Exercise brief: Copy exactly the stretch of lines from the one holding "Open 机构专用 link in sell table's first row" through the last line of the data below, inclusive. Leave out pictures.

Supplied data:
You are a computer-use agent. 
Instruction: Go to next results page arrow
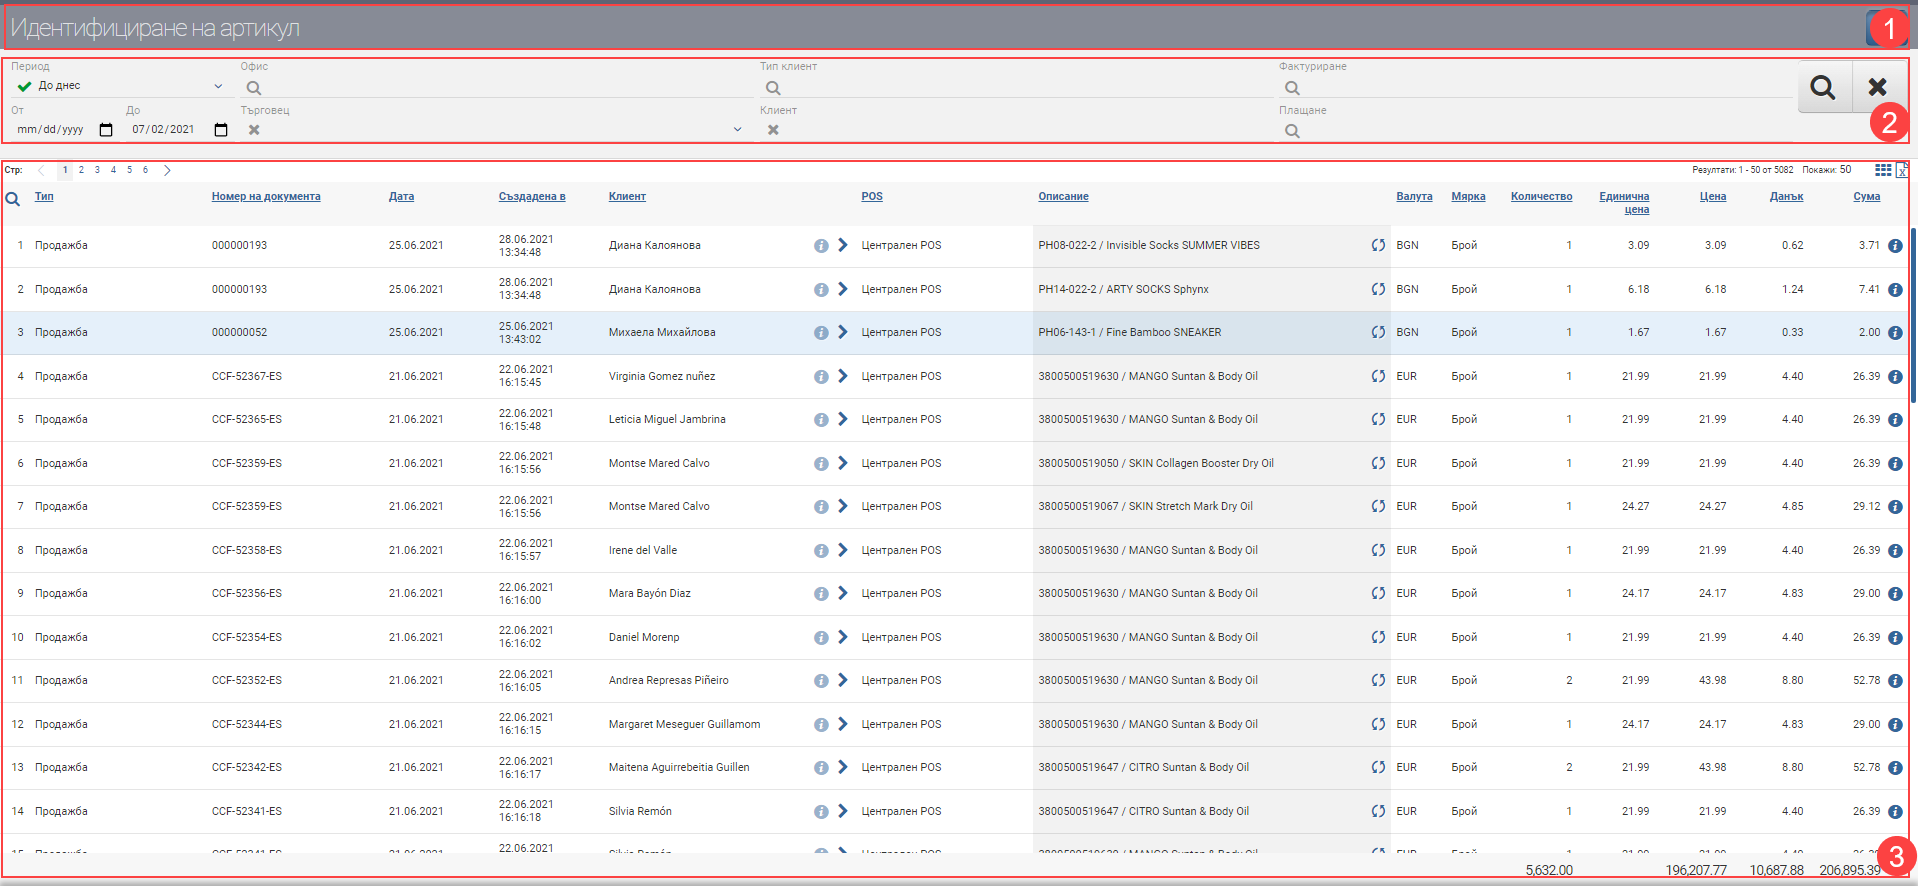click(x=167, y=170)
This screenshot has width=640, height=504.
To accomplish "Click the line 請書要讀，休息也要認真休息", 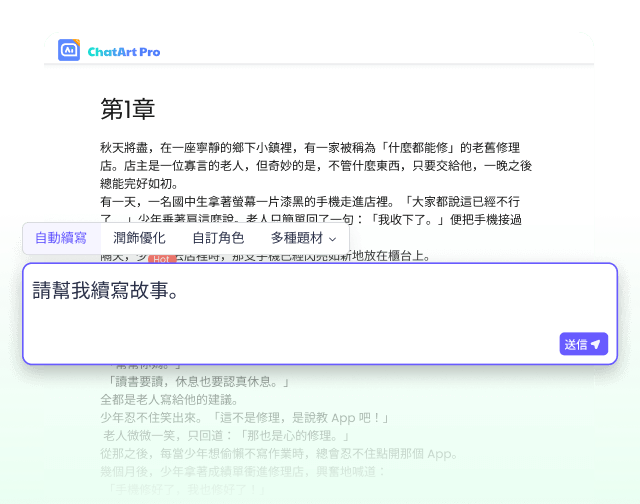I will [196, 381].
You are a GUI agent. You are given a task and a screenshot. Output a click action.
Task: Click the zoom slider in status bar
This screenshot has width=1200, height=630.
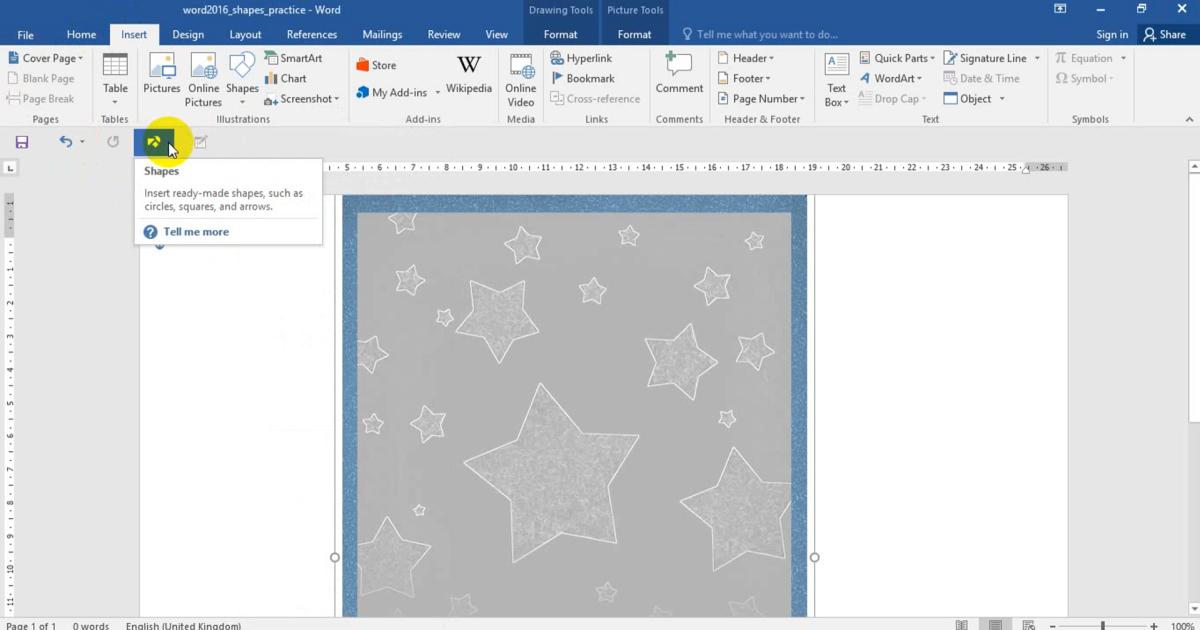click(x=1103, y=625)
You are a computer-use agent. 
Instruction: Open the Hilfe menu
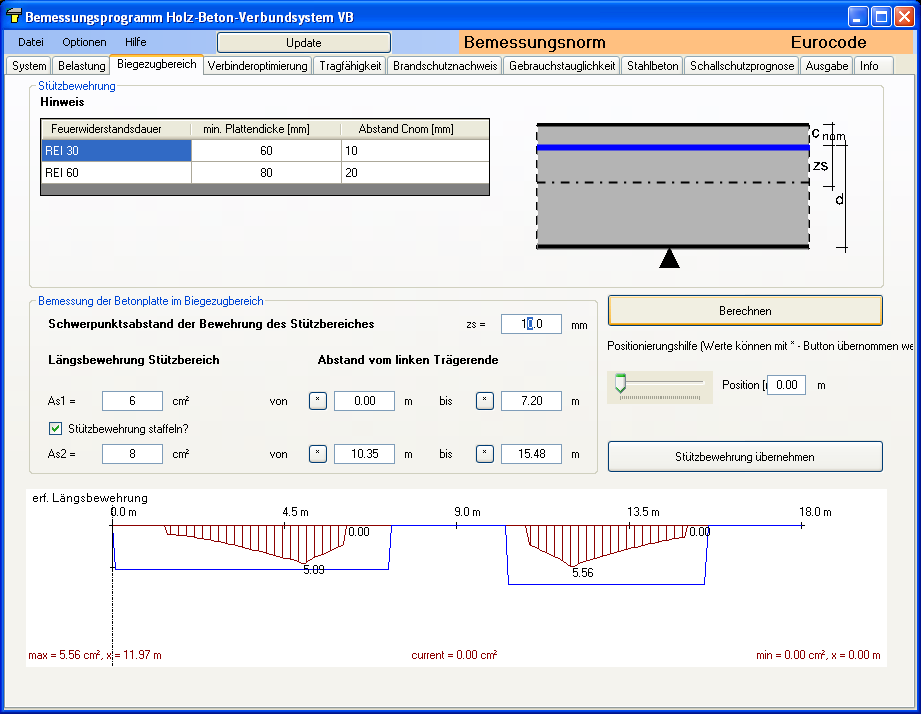click(135, 42)
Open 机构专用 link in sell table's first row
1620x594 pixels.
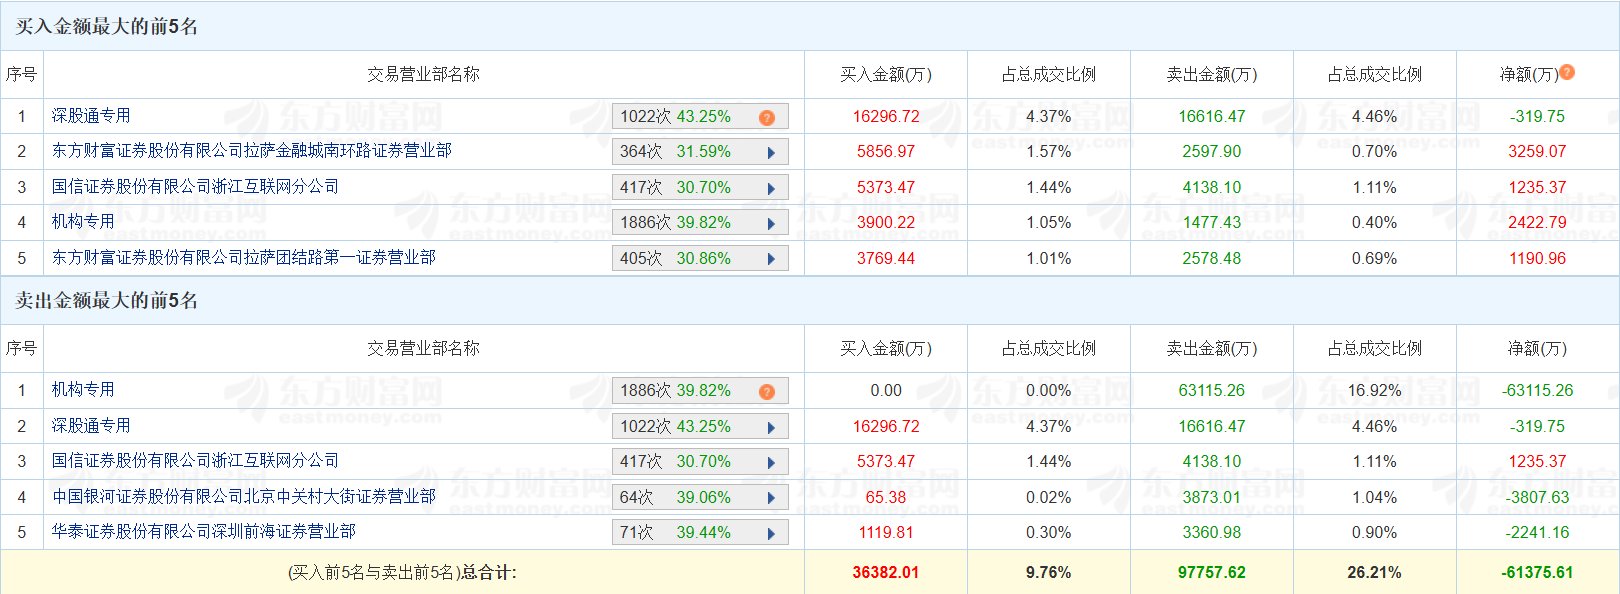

Response to this exercise:
Open 机构专用 link in sell table's first row
1620x594 pixels.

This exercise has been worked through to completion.